═════ DATA UNDER STUDY

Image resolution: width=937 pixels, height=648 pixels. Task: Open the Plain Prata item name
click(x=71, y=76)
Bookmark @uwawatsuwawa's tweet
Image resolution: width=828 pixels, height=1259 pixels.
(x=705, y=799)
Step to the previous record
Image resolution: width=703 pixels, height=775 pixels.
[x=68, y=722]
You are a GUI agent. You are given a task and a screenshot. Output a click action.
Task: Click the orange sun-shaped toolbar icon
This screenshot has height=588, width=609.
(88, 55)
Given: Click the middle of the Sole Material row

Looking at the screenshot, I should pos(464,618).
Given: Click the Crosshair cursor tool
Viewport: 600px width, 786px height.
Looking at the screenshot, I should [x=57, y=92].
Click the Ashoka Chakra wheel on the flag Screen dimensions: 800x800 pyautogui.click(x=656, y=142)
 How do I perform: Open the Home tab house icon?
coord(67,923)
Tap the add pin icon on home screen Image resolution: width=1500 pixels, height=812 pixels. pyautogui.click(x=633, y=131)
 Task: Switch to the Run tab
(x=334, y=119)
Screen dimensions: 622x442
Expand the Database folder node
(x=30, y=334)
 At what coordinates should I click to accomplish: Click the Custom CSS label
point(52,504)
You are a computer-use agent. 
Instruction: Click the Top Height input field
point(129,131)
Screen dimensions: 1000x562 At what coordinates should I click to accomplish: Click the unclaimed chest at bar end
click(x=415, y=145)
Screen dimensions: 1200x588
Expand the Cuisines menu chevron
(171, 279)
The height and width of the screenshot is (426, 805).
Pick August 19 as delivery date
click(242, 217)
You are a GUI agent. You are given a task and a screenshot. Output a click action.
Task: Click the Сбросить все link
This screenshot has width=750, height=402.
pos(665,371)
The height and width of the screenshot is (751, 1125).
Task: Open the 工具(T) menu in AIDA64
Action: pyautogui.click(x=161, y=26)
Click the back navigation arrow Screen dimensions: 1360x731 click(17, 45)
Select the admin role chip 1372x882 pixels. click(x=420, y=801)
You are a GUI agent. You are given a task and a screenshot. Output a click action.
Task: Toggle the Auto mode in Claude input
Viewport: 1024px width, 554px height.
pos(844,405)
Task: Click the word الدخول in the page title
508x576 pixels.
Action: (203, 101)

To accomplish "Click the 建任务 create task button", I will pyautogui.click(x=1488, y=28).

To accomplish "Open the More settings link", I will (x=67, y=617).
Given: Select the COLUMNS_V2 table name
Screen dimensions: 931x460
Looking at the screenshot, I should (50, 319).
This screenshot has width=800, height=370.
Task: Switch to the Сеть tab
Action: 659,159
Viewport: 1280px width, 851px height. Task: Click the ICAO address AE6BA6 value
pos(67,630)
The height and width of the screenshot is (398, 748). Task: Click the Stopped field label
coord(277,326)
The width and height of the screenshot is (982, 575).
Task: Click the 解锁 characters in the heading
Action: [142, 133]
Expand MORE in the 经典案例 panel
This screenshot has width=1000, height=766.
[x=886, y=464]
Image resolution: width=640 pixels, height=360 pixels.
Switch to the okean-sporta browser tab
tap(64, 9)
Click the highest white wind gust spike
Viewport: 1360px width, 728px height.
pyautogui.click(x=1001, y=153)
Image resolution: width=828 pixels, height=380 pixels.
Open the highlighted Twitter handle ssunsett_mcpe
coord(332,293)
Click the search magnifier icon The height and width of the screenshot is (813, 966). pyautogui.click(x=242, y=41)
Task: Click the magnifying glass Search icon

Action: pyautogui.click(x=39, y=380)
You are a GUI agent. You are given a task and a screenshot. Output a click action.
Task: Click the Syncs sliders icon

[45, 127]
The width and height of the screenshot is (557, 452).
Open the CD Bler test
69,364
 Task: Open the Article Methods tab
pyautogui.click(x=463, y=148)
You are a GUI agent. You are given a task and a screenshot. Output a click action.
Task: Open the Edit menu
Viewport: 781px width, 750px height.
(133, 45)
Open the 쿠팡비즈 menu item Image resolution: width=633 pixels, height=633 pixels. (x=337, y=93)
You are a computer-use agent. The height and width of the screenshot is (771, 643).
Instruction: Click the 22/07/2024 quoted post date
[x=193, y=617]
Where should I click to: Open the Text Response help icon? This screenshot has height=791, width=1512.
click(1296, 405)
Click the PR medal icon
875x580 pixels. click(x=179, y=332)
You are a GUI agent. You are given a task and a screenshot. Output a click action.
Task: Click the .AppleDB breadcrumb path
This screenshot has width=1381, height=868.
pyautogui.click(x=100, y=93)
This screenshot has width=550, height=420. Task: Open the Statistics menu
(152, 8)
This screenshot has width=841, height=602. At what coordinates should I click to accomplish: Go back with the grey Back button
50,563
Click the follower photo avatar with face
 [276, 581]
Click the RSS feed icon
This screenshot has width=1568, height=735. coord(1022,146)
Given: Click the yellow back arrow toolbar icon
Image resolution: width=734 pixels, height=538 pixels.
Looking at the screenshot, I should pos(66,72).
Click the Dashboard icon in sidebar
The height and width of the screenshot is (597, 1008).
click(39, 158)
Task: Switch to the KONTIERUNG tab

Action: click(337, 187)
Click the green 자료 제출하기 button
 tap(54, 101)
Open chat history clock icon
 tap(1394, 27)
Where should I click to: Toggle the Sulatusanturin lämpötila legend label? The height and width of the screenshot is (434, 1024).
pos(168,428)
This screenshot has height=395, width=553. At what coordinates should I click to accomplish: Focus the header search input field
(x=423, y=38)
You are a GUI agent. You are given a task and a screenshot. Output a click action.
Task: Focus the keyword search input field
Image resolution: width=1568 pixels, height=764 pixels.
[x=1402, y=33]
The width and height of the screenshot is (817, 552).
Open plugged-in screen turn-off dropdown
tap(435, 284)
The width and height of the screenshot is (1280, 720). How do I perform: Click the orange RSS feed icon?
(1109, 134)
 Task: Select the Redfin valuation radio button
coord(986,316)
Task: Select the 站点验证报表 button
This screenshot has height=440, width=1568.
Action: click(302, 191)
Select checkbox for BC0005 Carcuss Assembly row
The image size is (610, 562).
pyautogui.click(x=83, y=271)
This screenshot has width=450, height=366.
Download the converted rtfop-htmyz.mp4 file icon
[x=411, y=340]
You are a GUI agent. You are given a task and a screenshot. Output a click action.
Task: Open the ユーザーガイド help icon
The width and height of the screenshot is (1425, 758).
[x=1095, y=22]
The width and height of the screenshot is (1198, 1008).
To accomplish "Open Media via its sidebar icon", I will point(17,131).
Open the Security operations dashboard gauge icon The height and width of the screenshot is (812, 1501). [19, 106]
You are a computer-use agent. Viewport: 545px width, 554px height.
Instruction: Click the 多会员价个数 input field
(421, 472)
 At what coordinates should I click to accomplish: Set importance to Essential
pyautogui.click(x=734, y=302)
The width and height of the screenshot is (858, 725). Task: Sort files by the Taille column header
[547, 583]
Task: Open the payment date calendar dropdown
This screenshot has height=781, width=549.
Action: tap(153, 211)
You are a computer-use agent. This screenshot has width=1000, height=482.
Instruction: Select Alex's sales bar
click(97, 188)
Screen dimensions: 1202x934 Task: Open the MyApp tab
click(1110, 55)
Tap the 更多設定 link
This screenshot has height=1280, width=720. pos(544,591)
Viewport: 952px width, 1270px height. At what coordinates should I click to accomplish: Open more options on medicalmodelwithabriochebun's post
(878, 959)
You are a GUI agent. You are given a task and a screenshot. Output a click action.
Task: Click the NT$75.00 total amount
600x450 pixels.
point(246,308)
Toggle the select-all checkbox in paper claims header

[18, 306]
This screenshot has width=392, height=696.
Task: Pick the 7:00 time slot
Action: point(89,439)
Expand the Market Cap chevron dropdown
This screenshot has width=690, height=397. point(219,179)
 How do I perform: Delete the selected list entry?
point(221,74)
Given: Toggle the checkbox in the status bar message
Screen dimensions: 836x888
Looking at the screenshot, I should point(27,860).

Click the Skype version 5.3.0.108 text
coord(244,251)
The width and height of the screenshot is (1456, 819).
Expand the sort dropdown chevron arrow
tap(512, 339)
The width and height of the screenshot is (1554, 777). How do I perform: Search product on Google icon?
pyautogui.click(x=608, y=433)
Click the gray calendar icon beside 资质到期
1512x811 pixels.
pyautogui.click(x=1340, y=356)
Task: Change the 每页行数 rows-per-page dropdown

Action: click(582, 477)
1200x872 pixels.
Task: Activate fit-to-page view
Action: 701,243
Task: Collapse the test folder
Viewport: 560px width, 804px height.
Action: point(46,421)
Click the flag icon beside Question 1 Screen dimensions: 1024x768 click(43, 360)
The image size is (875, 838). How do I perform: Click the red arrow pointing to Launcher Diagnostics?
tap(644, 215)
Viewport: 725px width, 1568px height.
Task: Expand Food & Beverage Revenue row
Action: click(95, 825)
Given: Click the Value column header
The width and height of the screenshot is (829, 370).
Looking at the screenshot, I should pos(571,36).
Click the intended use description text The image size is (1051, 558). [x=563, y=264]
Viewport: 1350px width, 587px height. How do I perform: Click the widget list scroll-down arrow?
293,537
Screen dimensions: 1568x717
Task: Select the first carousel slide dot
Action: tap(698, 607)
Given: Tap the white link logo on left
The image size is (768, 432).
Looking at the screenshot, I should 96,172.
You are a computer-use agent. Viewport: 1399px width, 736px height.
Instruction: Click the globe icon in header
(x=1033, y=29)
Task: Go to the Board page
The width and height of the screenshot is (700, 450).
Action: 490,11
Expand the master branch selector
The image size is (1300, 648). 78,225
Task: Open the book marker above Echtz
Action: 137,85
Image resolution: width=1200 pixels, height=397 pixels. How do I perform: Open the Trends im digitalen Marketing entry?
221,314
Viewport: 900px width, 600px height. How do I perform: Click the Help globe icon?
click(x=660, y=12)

══════════

◆ DIRECTIONS FOR THIS TASK: Take the line containing "Task: Go to the Board page" and each line after it up to the last line of the listing, and print them exactly.

◆ SOLVED EXERCISE:
Task: Go to the Board page
The width and height of the screenshot is (700, 450).
Action: 490,11
Expand the master branch selector
The image size is (1300, 648). 78,225
Task: Open the book marker above Echtz
Action: 137,85
Image resolution: width=1200 pixels, height=397 pixels. How do I perform: Open the Trends im digitalen Marketing entry?
221,314
Viewport: 900px width, 600px height. How do I perform: Click the Help globe icon?
click(x=660, y=12)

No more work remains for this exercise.